C’est seulement avec l’avènement d’une société communiste mondiale sans classes et le dépérissement de l’Etat que les frontières disparaîtront. Argumenter qu’il pourrait en être autrement, c’est nier la nécessité absolue d’une révolution socialiste pour faire aller l’humanité de l’avant ; cela ne fait que nourrir des illusions dans le caractère réformable d’un système capitaliste potentiellement « humain ».
Mais ce sont précisément ce genre d’illusions réformistes qui animent Antarsya et des groupes comme le SEK. Dans la même veine que le mot d’ordre d’« ouverture des frontières », le SEK et le Mouvement uni contre le racisme et la menace fasciste (KEERFA) appellent à « emprisonner les tueurs néo-nazis d’Aube dorée ». Des revendications de ce genre sèment des illusions mortelles dans la capacité de l’Etat capitaliste à tenir en bride les fascistes.
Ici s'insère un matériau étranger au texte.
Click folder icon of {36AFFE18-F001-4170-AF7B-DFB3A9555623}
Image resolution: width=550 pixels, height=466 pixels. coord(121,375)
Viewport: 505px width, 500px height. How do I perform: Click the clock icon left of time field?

Début février, après une agression mortelle contre Zisan Elahij, un travailleur immigré pakistanais, KEERFA a publié une déclaration le 3 février disant : « La police ne s’est pas donné la peine d’arrêter la bande qui frappe depuis des mois dans ce même quartier. Qu’attend-elle ? » Le SEK/KEERFA sera peut-être surpris de l’apprendre, mais l’Etat capitaliste est là pour protéger les intérêts des exploiteurs. Quand les mécanismes normaux de l’Etat capitaliste ne suffisent pas à garder tranquille la classe ouvrière, la bourgeoisie a recours à ses chiens d’attaque fascistes.
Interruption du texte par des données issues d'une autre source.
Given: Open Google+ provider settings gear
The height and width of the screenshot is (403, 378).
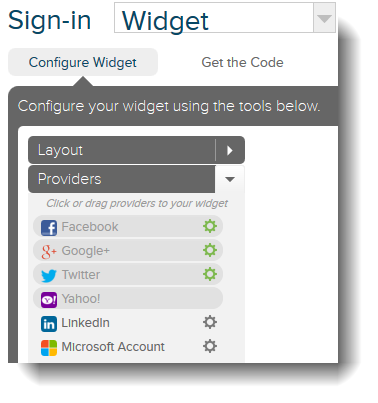Looking at the screenshot, I should point(210,250).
Il est de notoriété publique que la police est infestée de partisans d’Aube dorée, et que les fascistes bénéficient aussi d’importants soutiens au sein du corps des officiers. Le procès de membres d’Aube dorée inculpés pour « association de malfaiteurs », qui a commencé un an et demi après le meurtre du rappeur et militant de gauche Pavlos Fyssas en septembre 2013, dure depuis deux ans. Nikolaos Michaloliakos, le dirigeant d’Aube dorée, est en liberté, de même que Giorgos Roupakias, qui est accusé du meurtre de Fyssas. Cette racaille pronazie a organisé un rassemblement de milliers de personnes appelant à la haine raciale à Athènes le 28 janvier dernier pour l’anniversaire des événements d’Imia [lieu de graves incidents frontaliers avec la Turquie en janvier 1996]. Nous sommes contre appeler à interdire les fascistes : non seulement des appels de ce genre sèment des illusions que l’Etat capitaliste peut « faire son travail » contre les assassins fascistes à la solde de la classe capitaliste, mais aussi ils servent invariablement à interdire les organisations de gauche et le mouvement ouvrier. La classe ouvrière ne peut compter que sur sa propre force et son organisation.
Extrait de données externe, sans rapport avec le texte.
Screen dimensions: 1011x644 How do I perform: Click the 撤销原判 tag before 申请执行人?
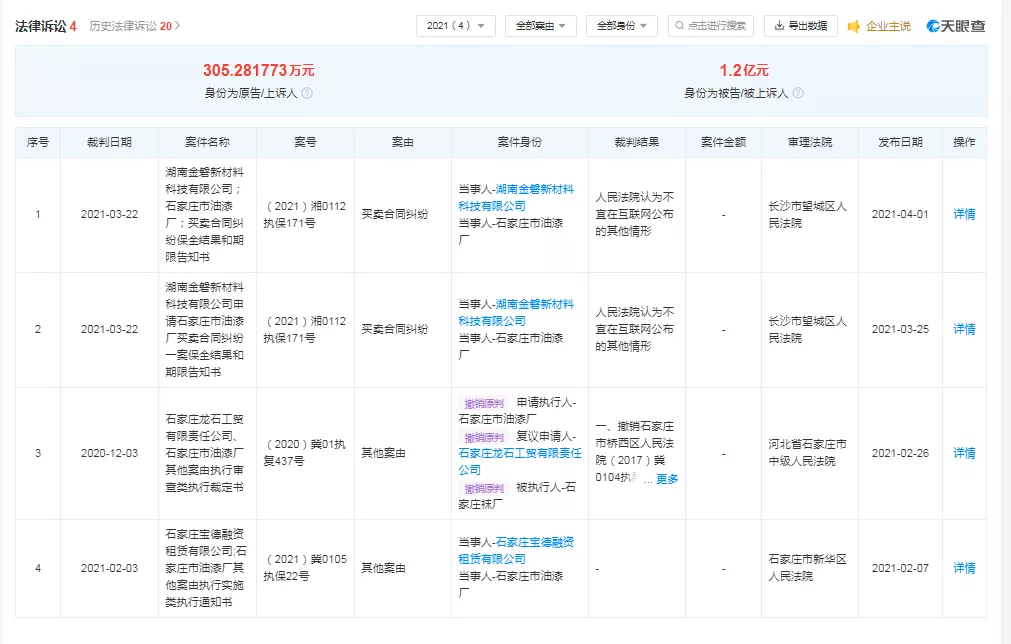(x=483, y=402)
Aujourd’hui en Grèce, il y a un gouffre entre les tâches qui incombent à la classe ouvrière et l’opportunisme crasse des directions existantes. Ce qu’il faut, c’est construire un parti révolutionnaire d’avant-garde comme le Parti bolchévique de Lénine et Trotsky pour lutter pour le pouvoir ouvrier. Un tel parti sera un tribun du peuple léniniste, réagissant contre toute manifestation d’exploitation et d’oppression. Il sera forgé dans la lutte contre la misère capitaliste et la réaction fasciste. Un tel parti ne peut pas être un parti « national » ; il doit faire partie intégrante d’un parti révolutionnaire international, avec des sections dans tous les pays. La perspective du TOE, c’est de lutter pour un tel parti, section d’une Quatrième Internationale reforgée.